**TEXTE DE L'EXERCICE:**
Les membres du tribunal s’asseyent à terre ; le président, après une courte prière, récite un vers dont le sens est : Les événemens viennent de Dieu, mais la délibération est accordée à l’homme. On entend les griefs de l’accusateur ; si le défendeur n’est pas d’accord avec lui sur les faits, on appelle des témoins.

Le plus souvent les accusés conviennent du fait, mais allèguent des circonstances justificatives ; alors le jirga examine à fond le point de droit, et prononce selon sa conscience. Dans presque toutes les tribus chaque délit est puni d’une amende fixe.

Le jugement oblige en outre le condamné à faire des excuses publiques. Dans les circonstances graves, un certain nombre de jeunes filles de la famille de l’accusé sont données en mariage à la personne offensée ou à ses parens.

Cette méthode dérive de l’usage d’acheter de son père la fille qu’on veut épouser. Chez les Afghans occidentaux le meurtre s’expie en livrant douze jeunes filles, six avec une dot, et six sans dot. La dot de chacune parmi le bas-peuple est de soixante roupies (cent quatre-vingts francs). Pour la mutilation d’une main, d’une oreille ou du nez, on donne six filles ; pour la rupture d’une dent, trois filles. Une blessure au front, et toute autre dont la guérison dure une année, coûte une fille. Pour les moindres offenses, il n’y a lieu qu’à de simples excuses.

Chez les Afghans orientaux, on donne moins de femmes et plus d’argent. La personne qui gagne son procès a droit d’exiger de l’argent au lieu de jeunes filles, d’après un tarif légalement fixé.

On fait pour la forme la remise du criminel à l’offensé, en laissant à celui-ci le choix de se venger comme il le désire ; mais il est sous-entendu qu’il devra se conformer aux intentions du jirga, et accepter la composition qui lui étoit offerte.

Cela fait, les deux parties sont tenues de prononcer la formule : La paix soit avec toi. Il faut aussi qu’elles se donnent respectivement l’hospitalité en signe de réconciliation.

Si l’accusé refuse de comparoître, il y est contraint par la force ; les mollahs le menacent de la malédiction céleste dans une espèce de monitoire ; ou enfin on livre ses propriétés au pillage, et on l’expulse de sa tribu.

**À FAIRE:**
(a) Recopiez le passage du texte sur la justice du jirga qui commence à "Le plus souvent" et se termine à "à ses parens.", en substituant "indemnité" à "amende".
(b) D'après le texte sur la justice du jirga, combien de jeunes filles les Afghans occidentaux livrent-ils pour expier un meurtre ?
(c) Réécrivez sous forme de liste le paragraphe du texte sur la justice du jirga qui commence par « Cette méthode dérive », en conservant ses faits principaux.

**DONNÉES SOURCES:**
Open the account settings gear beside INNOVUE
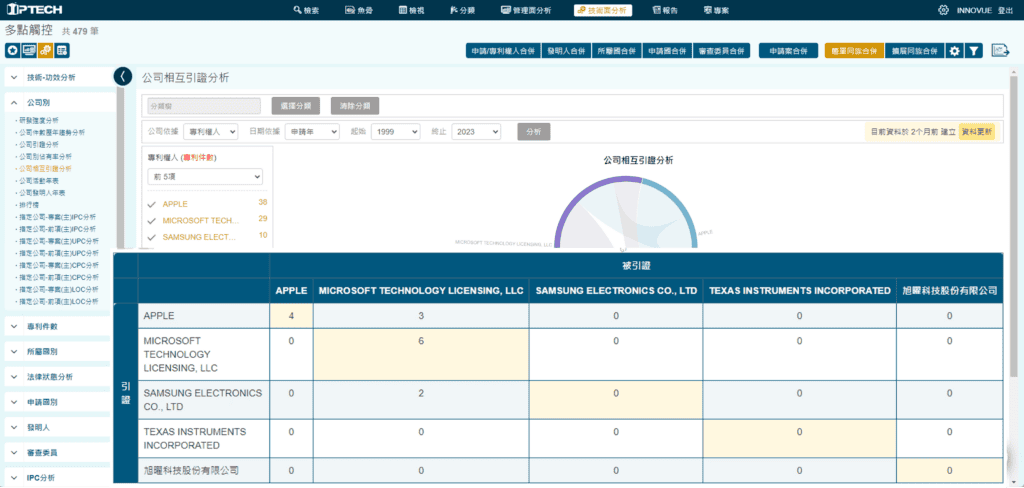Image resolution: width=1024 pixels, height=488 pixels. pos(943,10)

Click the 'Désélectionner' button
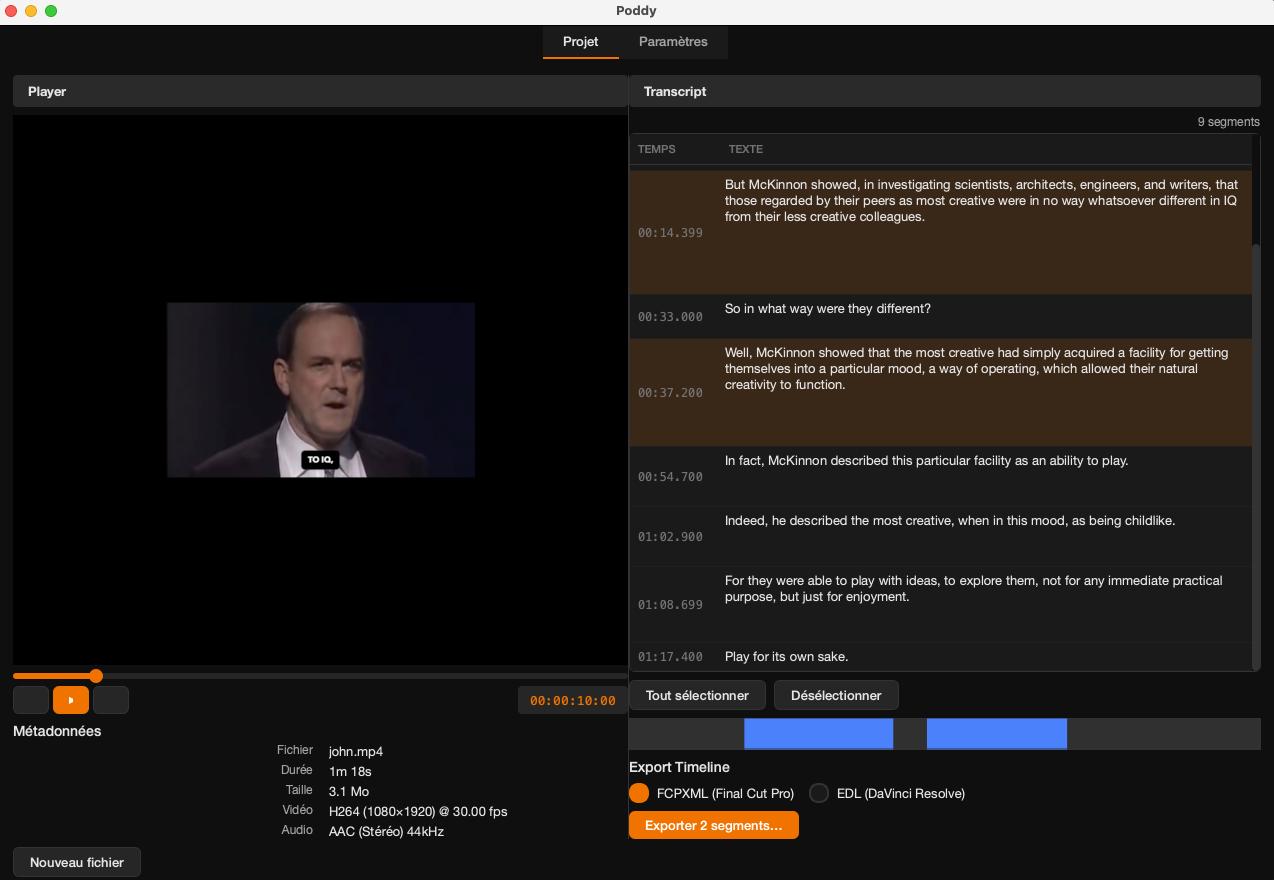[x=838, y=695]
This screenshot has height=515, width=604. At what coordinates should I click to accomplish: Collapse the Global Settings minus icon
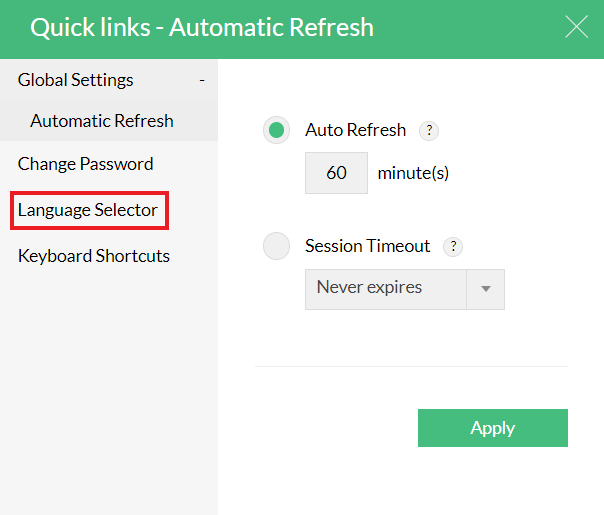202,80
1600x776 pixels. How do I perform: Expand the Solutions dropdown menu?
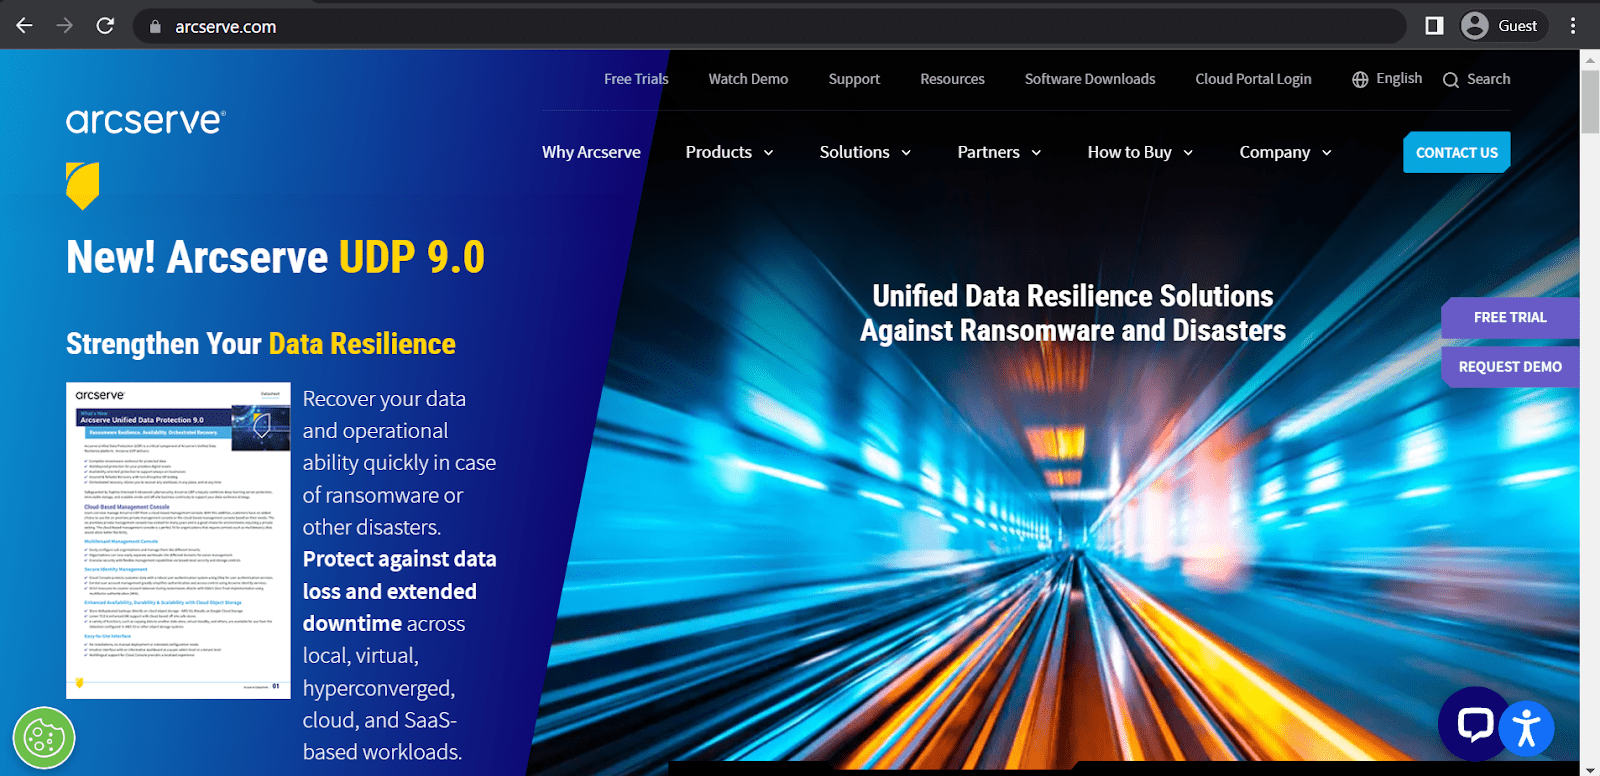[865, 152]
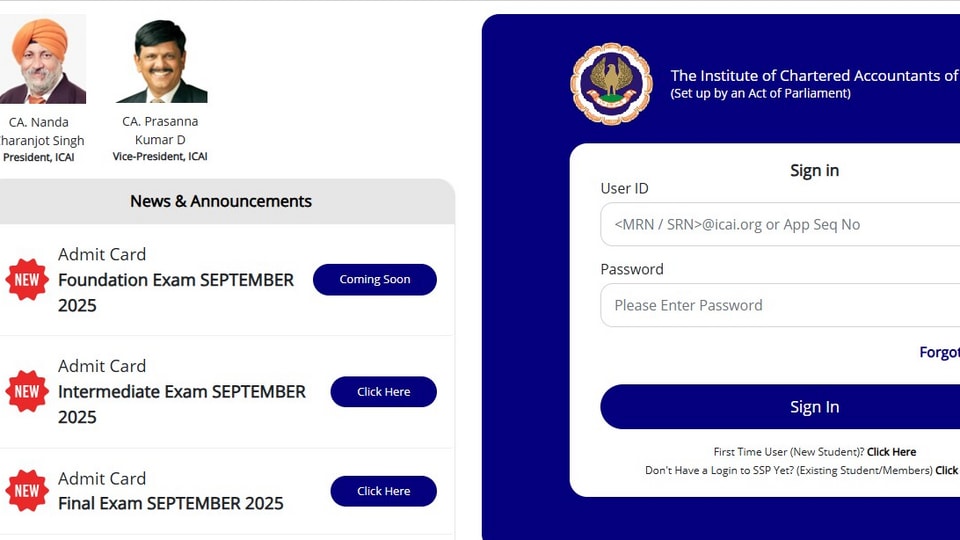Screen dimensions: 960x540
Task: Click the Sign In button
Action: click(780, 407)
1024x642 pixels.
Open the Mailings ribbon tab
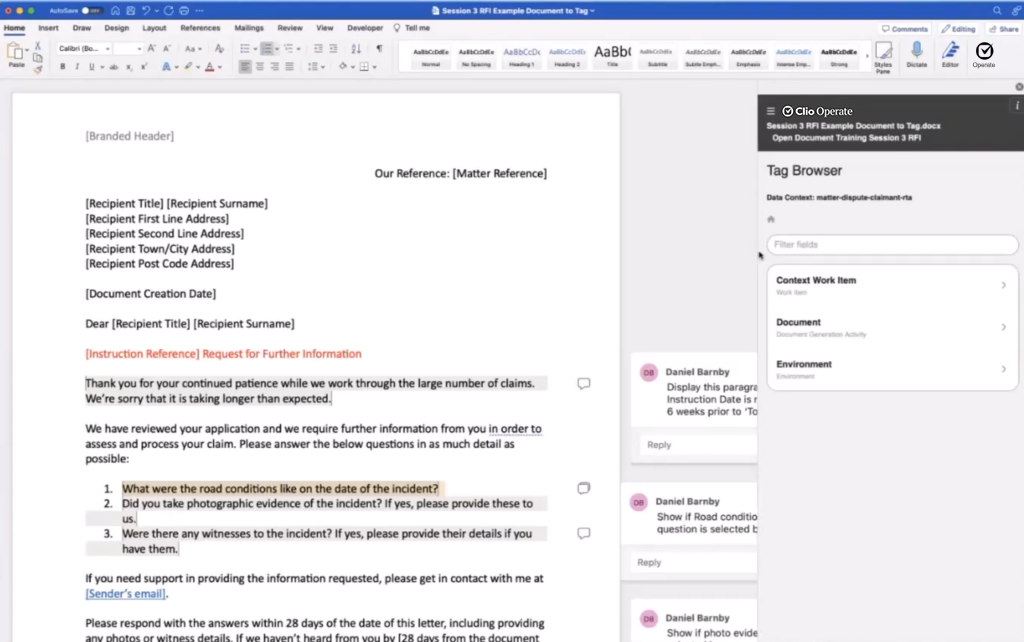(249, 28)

**LISTE DES RÉPONSES:**
(a)
Le plus souvent les accusés conviennent du fait, mais allèguent des circonstances justificatives ; alors le jirga examine à fond le point de droit, et prononce selon sa conscience. Dans presque toutes les tribus chaque délit est puni d’une indemnité fixe.

Le jugement oblige en outre le condamné à faire des excuses publiques. Dans les circonstances graves, un certain nombre de jeunes filles de la famille de l’accusé sont données en mariage à la personne offensée ou à ses parens.

(b) Douze jeunes filles : six avec une dot et six sans dot.

(c)
- Origine : l'usage d'acheter à son père la fille qu'on veut épouser.
- Meurtre chez les Afghans occidentaux : douze jeunes filles, six avec une dot et six sans dot.
- Dot de chacune dans le bas-peuple : soixante roupies (cent quatre-vingts francs).
- Mutilation d'une main, d'une oreille ou du nez : six filles.
- Rupture d'une dent : trois filles.
- Blessure au front, ou toute blessure dont la guérison dure une année : une fille.
- Moindres offenses : de simples excuses.